Luckily I had a second anchor rigged on the foredeck and managed, in spite of bouncing around in the rough waves of the anchorage, was able to let it go. I came to rest less than 100 feet from the rocky sea wall. A friend was able to roust Jeremay (correct spelling) who helps out with a lot of things here out of his boat. Too windy to tow me away from where I am but he put a THIRD anchor that he had out. So now there are three over the side though only two seem to be dug in. The wind is subsiding a hair but I am more than a little apprehensive to say the least.
Can’t get my engine to start and found out the primer ball is shot. I can get one at the Ace Hardware up in Holmes Beach, a trolley ride away, but I’m afraid to leave the boat unattended until things settle down. Besides, it’s a bit hairy trying to get ashore with a small dinghy…
I suppose I could call Boat U.S. and have them come tow me back out to where this all began. I’m a member, after all, and it wouldn’t cost me anything, but that’s no guarantee that once I got reanchored I wouldn’t drag again. So, since I haven’t moved, except up and down on the waves, in the last two hours, I guess I’ll stay put for the time being. Jeremay said he’d come back when the winds die down and tow me back out.
It’s clouding over and will be 90%ing on us soon. Damn, I wish I had a van down by the river right now.
A day later…
The winds died down here at the Bradenton Beach anchorage after sundown, Sunday. Then it started to rain. What little wind there was changed from SE to NW which put me parallel to the rocks which eased my mind a bit.
While the winds were still piping I discovered that I couldn’t get my outboard to start. The primer bulb wasn’t pumping fuel from the tank to the engine. As you saw in the video yesterday, there was no way I was going to try and get ashore to get a new one then.
This morning was flat calm with patchy fog. I got to the Ace Hardware a little before 9 and bought a new primer bulb. Of course I didn’t buy any hose clamps because I was sure I had some on the boat. Nope! I attached the bulb to the old lines and pumped away. NOTHING! I then began to wonder if there was a problem with the pickup system in the tank. There was enough fuel…about three gallons. But that was all the gas I had. The two, two gallon auxiliary tanks were empty. So I hiked down to Bradenton Marina and filled those and returned to the boat.
I dug the other 6 gallon tank out of the forepeak, dumped one can into it, switched the fuel line, pumped it up and the engine started right up though it leaked gas without the clamps.
One of the boaters, Morgan, was on the dock. A couple of months ago he’d gone to a nautical flea market and bought several anchors. He offered to sell me one, then, but they were quite large and I passed. After yesterday’s misadventure, though, I asked if he still had any of the anchors for sale. He did. I bought a genuine Danforth 22S for $20. They’re rated for boats up to 41 feet. I’m a 22 footer. New, like at West Marine they retail for around $140, so I got a bargain there.
I hied my way back to Ace where I bought two small hose clamps. I also bought two large shackles for the new anchor which is replacing the one that dragged, FOUR TIMES NOW!
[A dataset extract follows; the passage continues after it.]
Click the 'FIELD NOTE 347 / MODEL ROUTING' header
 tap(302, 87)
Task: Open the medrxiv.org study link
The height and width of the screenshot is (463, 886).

I was able to roust out the anchor Jeramay lent me and I got out the old anchor. The line was covered with growth like you wouldn’t believe. The anchor that I threw over in desperation wouldn’t break free. When Jeramay came over to move me back to an anchoring spot he tried freeing it up using his big boat. A 55 horse outboard wouldn’t move it. We buoyed the line with a fender and will work on getting it up tomorrow. There’s a lot of junk on the bottom around here accumulated over decades.
I got towed back to nearly the same spot as before, the new Danforth was put over the side, and here I sit waiting for the evening to come. Almost no wind no, and the soothsayers say it’s not supposed to blow over 10 mph for the next few days, anyway.